We reuse the same setup with N = 4 coefficients
{a0, a1, a2, a3}.
In the transposed form, the input sample x[n] is broadcast to all four multipliers.
Each cell performs a multiply–add (mod mi) followed by a register that stores the
running sum for the next cycle.
The internal registers are R1, R2, and R3. All operations below are taken mod mi.
y[n] = a₀·x[n] + R1
R1' = a₁·x[n] + R2
R2' = a₂·x[n] + R3
R3' = a₃·x[n]
After four cycles the pipeline is primed; from then on, one valid output is produced at every clock cycle. Each stage repeats the same operation at every cycle, which keeps timing and routing highly regular.
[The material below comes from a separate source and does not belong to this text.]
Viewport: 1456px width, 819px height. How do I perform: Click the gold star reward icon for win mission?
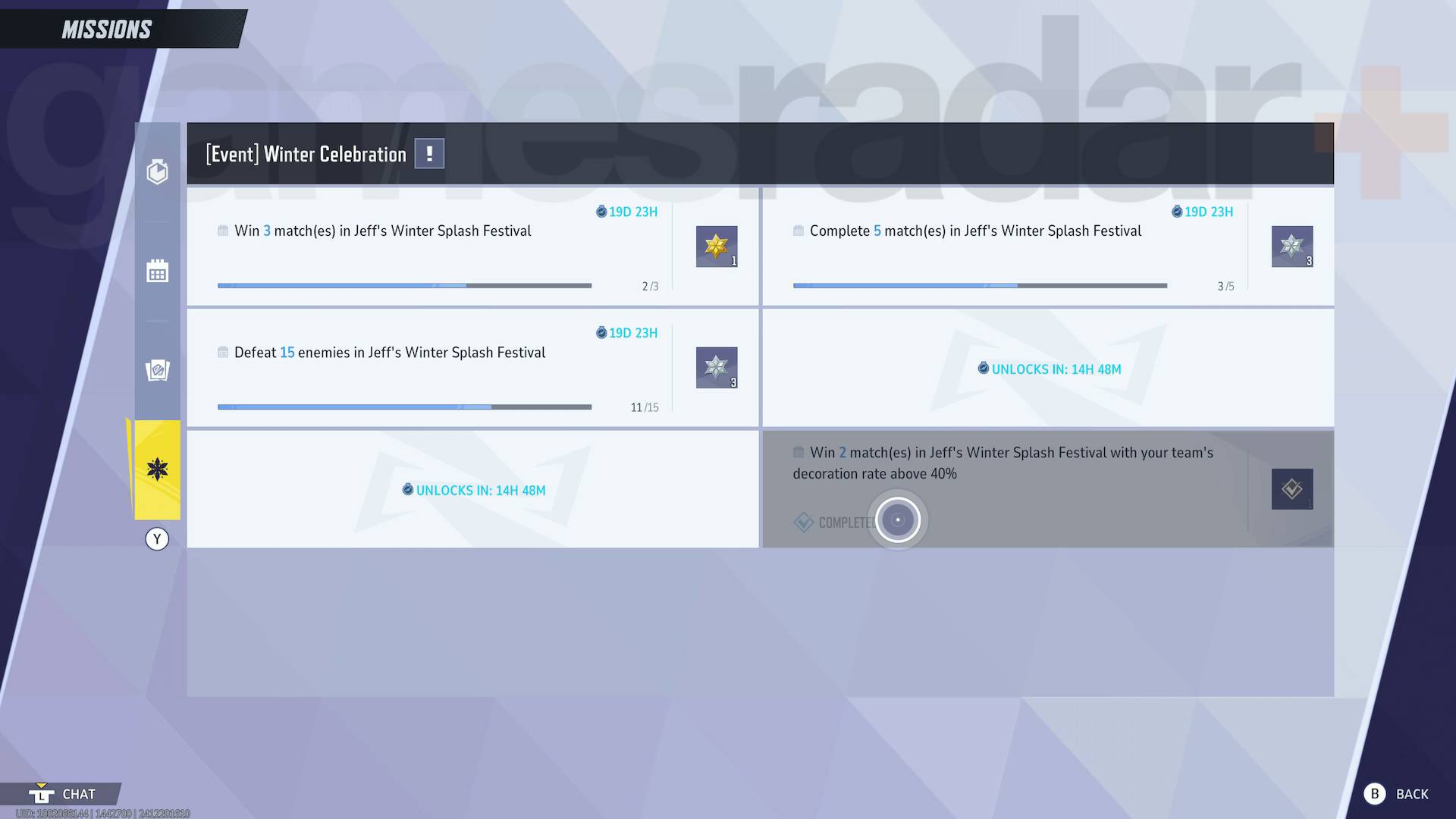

However, as N increases, a technological limitation appears: the input sample x[n] must be broadcast to all N multipliers in parallel. This high fan-out can degrade both fmax and routing quality unless the distribution network is segmented or pipelined.
In contrast, the parallel direct form only feeds x[n] into the first register of the delay line, and the data then propagates by simple shifting—an architecture that scales much more gracefully for large N.
RNS context — and my choice
Since my goal is to exploit the Residue Number System (RNS) to push dynamic range and build deep FIR filters (large N), the RNS approach shows its full advantage when the filter depth is high.
For the next steps of this project, I will therefore focus on the fully parallel direct form: it offers a short pipeline latency, routing better suited to large N (no massive fan-out at input), and a stationary pipeline structure.
In the next log, I’ll present the implementation for the parallel direct approach with N = 64.